§ RECORDS FOR THIS TASK:
# # # # # # #
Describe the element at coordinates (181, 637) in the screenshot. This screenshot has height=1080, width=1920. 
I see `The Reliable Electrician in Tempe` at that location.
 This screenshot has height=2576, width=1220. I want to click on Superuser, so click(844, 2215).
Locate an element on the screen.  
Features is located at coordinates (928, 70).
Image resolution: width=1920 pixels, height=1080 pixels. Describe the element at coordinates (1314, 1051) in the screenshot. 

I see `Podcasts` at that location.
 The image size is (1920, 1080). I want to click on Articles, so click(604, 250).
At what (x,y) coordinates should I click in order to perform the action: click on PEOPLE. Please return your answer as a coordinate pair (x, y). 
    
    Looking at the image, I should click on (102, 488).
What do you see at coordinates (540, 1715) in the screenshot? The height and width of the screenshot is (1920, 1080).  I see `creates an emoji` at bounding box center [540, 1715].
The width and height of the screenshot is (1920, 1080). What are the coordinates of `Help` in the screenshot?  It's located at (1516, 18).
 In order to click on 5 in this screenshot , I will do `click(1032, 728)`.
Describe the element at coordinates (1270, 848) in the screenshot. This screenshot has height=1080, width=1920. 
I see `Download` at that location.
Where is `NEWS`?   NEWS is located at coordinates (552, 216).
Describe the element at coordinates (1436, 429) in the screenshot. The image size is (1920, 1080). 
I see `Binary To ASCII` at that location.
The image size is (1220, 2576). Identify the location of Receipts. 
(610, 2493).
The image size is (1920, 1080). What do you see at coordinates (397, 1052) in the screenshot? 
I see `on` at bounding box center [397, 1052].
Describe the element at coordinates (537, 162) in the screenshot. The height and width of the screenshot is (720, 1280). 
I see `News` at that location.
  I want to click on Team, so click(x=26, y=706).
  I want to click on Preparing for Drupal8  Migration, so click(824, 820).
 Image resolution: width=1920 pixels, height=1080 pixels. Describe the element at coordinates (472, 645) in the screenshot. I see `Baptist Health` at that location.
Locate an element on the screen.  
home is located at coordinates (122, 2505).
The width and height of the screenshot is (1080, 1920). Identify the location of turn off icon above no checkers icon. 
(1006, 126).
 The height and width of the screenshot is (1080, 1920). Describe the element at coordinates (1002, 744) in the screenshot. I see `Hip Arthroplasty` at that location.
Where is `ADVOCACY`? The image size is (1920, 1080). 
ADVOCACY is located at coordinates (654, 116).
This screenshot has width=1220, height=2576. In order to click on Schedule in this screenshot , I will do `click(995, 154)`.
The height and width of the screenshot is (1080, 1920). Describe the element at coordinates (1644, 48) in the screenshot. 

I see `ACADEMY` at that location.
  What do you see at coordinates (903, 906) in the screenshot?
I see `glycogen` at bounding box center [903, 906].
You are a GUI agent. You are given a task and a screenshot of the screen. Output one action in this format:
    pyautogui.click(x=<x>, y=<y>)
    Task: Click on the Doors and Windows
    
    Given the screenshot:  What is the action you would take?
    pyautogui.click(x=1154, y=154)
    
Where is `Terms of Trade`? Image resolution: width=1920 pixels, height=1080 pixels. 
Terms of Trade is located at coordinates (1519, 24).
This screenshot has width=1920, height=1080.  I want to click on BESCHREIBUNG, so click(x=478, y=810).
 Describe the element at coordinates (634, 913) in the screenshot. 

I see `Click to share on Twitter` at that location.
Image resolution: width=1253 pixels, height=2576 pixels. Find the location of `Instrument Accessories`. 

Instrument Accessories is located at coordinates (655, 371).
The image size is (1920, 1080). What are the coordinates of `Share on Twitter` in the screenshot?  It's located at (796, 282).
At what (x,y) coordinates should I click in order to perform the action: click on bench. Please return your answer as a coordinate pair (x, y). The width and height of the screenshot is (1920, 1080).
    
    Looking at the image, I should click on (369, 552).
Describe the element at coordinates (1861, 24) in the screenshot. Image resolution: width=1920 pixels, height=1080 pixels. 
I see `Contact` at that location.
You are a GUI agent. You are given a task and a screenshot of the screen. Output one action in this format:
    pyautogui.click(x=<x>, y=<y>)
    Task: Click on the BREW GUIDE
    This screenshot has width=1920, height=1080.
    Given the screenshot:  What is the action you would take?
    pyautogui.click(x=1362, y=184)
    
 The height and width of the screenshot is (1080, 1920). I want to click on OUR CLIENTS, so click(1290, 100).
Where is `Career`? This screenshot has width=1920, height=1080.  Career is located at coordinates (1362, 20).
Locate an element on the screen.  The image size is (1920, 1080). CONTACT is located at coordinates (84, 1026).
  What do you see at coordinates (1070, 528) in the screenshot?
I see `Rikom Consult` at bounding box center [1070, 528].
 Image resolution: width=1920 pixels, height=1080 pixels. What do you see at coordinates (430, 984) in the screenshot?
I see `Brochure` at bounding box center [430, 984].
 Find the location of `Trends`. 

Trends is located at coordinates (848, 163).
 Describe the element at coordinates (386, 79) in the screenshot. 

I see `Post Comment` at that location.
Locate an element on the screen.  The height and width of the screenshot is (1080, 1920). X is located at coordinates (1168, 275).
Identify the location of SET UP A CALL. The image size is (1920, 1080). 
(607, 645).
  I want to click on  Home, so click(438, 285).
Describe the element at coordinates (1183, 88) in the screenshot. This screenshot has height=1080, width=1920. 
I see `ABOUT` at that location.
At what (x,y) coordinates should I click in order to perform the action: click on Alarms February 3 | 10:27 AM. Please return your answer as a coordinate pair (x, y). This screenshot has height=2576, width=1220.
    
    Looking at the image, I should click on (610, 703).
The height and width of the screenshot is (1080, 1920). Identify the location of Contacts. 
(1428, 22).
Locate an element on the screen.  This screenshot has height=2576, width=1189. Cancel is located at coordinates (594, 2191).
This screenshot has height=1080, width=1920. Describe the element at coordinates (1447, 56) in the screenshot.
# # # # # # #
§ WORK INSTRUCTIONS:
List each line of the records that contains the string "will". Case matters.

§ THE RESULT:
 In order to click on 5 in this screenshot , I will do `click(1032, 728)`.
This screenshot has width=1220, height=2576. In order to click on Schedule in this screenshot , I will do `click(995, 154)`.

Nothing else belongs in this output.